··· Supplied records ···
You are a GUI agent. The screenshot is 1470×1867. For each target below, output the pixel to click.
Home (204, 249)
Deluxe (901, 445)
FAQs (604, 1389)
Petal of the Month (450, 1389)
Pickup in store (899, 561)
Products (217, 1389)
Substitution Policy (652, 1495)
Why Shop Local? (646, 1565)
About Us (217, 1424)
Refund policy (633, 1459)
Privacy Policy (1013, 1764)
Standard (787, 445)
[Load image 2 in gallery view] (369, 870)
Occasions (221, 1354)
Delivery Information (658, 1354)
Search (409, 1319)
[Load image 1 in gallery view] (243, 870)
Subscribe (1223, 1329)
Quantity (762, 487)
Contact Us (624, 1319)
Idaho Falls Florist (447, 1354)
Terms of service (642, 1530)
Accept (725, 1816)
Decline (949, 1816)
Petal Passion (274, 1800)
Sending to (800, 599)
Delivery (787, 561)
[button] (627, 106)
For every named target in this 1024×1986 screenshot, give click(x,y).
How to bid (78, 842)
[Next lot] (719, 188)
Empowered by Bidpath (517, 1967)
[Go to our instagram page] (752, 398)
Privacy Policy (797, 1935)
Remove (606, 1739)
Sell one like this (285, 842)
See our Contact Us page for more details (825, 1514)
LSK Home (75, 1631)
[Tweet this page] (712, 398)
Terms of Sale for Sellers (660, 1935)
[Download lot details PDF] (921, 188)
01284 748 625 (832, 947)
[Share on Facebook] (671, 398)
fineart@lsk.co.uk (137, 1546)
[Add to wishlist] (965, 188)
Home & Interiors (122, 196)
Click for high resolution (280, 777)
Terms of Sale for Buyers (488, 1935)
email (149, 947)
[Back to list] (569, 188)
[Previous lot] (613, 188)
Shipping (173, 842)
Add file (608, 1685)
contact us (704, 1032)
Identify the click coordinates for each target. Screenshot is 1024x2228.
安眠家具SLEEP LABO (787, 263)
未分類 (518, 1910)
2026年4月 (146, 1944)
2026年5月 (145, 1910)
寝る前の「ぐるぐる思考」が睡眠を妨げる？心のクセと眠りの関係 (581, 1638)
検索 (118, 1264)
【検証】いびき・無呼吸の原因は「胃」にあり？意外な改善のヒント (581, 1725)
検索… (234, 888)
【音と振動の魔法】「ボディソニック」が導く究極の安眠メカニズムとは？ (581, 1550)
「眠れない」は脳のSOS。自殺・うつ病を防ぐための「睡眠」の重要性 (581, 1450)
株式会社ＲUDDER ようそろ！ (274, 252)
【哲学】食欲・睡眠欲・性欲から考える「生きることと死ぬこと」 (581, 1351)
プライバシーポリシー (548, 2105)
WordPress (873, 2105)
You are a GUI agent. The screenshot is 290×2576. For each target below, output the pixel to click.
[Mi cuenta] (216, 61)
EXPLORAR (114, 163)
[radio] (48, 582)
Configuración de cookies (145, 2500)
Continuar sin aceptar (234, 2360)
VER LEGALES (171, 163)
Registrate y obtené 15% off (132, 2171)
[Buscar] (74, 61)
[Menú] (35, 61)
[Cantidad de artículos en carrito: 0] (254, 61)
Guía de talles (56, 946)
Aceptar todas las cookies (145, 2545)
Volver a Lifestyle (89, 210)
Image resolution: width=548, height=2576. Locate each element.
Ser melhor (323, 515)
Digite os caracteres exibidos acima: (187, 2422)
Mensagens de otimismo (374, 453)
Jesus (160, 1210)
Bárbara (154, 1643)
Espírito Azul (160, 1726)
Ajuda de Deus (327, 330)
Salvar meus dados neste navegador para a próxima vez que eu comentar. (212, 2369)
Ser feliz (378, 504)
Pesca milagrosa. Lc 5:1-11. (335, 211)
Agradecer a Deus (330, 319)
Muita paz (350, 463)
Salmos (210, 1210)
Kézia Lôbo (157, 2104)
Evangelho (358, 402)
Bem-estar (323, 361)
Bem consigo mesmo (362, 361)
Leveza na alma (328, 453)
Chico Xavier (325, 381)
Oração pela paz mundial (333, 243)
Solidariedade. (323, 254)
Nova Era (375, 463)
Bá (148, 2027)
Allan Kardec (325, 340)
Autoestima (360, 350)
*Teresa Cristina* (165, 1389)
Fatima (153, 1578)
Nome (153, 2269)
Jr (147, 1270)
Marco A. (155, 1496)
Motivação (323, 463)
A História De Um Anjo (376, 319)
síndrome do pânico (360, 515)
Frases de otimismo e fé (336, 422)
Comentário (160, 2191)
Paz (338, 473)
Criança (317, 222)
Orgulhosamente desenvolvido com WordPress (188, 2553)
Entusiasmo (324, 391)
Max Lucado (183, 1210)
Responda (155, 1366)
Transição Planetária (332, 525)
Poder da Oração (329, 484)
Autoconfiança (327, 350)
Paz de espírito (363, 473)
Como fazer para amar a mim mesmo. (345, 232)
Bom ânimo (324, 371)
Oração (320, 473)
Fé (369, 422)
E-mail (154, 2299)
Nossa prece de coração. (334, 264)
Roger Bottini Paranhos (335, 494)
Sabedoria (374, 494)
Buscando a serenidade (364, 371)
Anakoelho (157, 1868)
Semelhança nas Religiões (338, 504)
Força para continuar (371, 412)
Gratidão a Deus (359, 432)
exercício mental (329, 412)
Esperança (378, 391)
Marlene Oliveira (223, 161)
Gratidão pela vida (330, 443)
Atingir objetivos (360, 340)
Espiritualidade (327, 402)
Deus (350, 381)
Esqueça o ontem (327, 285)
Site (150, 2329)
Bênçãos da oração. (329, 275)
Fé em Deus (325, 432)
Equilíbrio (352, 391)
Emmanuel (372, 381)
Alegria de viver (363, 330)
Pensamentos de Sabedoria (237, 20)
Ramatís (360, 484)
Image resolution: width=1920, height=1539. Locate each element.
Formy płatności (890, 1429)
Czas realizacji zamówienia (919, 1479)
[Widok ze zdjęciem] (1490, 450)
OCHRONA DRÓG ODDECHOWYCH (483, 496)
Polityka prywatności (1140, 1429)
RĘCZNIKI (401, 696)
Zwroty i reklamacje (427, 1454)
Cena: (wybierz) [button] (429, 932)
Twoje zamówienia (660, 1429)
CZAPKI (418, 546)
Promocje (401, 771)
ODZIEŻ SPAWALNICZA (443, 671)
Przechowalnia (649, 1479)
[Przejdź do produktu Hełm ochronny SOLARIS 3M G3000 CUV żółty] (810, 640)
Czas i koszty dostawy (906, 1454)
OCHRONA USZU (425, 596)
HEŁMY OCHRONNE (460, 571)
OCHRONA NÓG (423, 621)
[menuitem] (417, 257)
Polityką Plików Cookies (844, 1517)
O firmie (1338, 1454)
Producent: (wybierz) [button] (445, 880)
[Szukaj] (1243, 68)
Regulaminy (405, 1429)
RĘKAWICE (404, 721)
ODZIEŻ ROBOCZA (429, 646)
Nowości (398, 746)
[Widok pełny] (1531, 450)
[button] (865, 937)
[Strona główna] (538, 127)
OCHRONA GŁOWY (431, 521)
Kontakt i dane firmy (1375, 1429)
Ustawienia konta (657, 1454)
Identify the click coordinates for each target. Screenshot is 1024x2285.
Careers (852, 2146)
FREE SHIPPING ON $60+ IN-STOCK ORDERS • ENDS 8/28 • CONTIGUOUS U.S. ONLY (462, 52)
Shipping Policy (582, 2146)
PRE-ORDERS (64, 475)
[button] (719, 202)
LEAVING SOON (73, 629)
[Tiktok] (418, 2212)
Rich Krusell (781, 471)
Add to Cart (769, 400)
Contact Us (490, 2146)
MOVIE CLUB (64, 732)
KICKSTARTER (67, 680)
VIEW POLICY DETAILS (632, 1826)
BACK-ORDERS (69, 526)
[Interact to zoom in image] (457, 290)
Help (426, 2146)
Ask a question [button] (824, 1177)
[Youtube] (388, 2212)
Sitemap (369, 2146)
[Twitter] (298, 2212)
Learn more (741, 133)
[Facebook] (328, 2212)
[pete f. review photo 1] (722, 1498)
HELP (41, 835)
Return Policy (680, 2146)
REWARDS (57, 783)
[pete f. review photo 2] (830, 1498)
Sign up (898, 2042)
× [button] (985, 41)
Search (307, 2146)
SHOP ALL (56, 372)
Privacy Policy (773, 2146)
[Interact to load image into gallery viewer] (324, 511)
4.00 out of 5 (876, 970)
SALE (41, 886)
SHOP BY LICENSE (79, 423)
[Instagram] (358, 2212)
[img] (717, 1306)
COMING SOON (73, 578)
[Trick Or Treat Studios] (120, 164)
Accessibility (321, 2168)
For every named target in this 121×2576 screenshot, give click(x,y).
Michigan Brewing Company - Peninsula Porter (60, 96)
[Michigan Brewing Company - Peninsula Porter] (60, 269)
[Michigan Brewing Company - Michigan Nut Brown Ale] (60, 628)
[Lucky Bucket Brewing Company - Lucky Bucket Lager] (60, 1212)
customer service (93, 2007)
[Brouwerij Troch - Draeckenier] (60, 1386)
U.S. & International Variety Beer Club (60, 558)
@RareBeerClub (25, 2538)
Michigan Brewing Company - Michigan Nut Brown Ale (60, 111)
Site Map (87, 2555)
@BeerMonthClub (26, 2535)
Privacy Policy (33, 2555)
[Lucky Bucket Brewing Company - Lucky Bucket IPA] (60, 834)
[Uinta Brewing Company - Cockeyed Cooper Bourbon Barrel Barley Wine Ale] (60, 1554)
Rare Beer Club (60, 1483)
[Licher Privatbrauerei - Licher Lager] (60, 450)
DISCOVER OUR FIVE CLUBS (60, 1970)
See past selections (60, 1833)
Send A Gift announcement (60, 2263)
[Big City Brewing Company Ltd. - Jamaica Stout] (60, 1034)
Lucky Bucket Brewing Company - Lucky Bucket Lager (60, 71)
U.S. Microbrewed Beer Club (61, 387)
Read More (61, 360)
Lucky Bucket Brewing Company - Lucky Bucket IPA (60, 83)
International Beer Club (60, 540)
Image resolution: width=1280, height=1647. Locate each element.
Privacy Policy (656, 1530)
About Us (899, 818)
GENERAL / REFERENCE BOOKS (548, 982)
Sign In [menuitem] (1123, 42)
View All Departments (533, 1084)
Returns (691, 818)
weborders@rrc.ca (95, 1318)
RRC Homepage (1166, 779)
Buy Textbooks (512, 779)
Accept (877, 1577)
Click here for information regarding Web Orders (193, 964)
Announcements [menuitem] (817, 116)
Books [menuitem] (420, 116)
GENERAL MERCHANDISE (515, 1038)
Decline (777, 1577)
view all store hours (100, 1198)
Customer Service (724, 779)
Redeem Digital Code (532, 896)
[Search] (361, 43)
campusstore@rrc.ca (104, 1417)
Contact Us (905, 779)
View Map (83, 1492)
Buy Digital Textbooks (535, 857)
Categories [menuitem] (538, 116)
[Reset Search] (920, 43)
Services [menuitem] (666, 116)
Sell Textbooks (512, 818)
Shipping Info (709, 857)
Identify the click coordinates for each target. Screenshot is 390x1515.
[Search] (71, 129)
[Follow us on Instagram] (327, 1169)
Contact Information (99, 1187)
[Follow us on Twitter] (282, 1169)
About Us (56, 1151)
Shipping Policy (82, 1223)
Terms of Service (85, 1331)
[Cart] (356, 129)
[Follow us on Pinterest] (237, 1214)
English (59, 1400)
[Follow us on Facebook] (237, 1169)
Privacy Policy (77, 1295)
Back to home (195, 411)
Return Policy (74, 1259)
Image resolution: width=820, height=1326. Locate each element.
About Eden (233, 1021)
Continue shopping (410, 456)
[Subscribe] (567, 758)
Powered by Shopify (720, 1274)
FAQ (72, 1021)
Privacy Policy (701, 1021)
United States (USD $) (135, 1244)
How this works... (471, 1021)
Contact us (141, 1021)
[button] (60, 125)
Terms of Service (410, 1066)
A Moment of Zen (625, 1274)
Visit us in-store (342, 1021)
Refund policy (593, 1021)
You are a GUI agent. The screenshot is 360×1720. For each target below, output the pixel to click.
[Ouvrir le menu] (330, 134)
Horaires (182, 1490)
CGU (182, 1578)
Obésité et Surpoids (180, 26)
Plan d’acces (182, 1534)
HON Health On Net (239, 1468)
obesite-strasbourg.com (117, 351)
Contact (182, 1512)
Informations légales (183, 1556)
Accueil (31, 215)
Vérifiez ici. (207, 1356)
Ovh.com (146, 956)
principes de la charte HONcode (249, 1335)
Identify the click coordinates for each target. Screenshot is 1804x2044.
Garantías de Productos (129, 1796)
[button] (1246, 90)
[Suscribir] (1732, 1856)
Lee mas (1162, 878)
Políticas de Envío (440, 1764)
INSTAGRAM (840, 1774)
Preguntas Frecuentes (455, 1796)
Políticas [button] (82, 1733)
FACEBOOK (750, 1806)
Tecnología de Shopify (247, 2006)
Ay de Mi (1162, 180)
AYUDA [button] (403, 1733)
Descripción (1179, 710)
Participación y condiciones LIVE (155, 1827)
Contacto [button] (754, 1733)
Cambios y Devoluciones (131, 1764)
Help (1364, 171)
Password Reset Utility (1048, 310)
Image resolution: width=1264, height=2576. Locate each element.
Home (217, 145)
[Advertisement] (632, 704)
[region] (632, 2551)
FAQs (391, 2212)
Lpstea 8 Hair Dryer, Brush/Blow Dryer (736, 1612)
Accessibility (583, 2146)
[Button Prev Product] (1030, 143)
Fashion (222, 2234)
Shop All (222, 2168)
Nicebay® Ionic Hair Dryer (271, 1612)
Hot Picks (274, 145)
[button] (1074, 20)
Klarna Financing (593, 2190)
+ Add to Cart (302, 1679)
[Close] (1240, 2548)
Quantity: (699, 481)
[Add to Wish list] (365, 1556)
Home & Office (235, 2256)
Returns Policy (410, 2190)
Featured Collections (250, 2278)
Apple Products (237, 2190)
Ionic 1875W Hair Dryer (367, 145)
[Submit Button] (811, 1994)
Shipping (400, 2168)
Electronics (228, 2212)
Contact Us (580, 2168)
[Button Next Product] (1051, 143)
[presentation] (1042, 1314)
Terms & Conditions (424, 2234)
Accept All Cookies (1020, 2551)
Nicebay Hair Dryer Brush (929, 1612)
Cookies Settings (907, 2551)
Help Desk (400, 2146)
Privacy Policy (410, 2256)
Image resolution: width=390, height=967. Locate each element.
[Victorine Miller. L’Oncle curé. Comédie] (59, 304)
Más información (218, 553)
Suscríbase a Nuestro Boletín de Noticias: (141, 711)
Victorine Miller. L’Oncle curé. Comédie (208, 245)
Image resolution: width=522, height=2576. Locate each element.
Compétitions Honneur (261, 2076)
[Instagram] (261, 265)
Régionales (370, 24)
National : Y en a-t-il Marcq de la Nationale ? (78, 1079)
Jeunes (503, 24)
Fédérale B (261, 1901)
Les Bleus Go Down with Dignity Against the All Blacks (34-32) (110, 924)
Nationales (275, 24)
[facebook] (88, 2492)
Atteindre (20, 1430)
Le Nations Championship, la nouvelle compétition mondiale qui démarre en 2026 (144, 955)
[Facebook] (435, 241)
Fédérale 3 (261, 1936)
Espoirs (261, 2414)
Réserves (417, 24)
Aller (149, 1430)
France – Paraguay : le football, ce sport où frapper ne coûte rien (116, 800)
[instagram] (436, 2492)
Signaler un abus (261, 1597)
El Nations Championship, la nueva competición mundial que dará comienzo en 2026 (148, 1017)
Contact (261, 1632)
···
Of the lines above, extract only those from the line with "[Close] (1240, 2548)" to the line with "Les Bleus Go", both included, exactly as written.

The answer
[Close] (1240, 2548)
Quantity: (699, 481)
[Add to Wish list] (365, 1556)
Home & Office (235, 2256)
Returns Policy (410, 2190)
Featured Collections (250, 2278)
Apple Products (237, 2190)
Ionic 1875W Hair Dryer (367, 145)
[Submit Button] (811, 1994)
Shipping (400, 2168)
Electronics (228, 2212)
Contact Us (580, 2168)
[Button Next Product] (1051, 143)
[presentation] (1042, 1314)
Terms & Conditions (424, 2234)
Accept All Cookies (1020, 2551)
Nicebay Hair Dryer Brush (929, 1612)
Cookies Settings (907, 2551)
Help Desk (400, 2146)
Privacy Policy (410, 2256)
Image resolution: width=390, height=967. Locate each element.
[Victorine Miller. L’Oncle curé. Comédie] (59, 304)
Más información (218, 553)
Suscríbase a Nuestro Boletín de Noticias: (141, 711)
Victorine Miller. L’Oncle curé. Comédie (208, 245)
Image resolution: width=522, height=2576. Locate each element.
Compétitions Honneur (261, 2076)
[Instagram] (261, 265)
Régionales (370, 24)
National : Y en a-t-il Marcq de la Nationale ? (78, 1079)
Jeunes (503, 24)
Fédérale B (261, 1901)
Les Bleus Go Down with Dignity Against the All Blacks (34-32) (110, 924)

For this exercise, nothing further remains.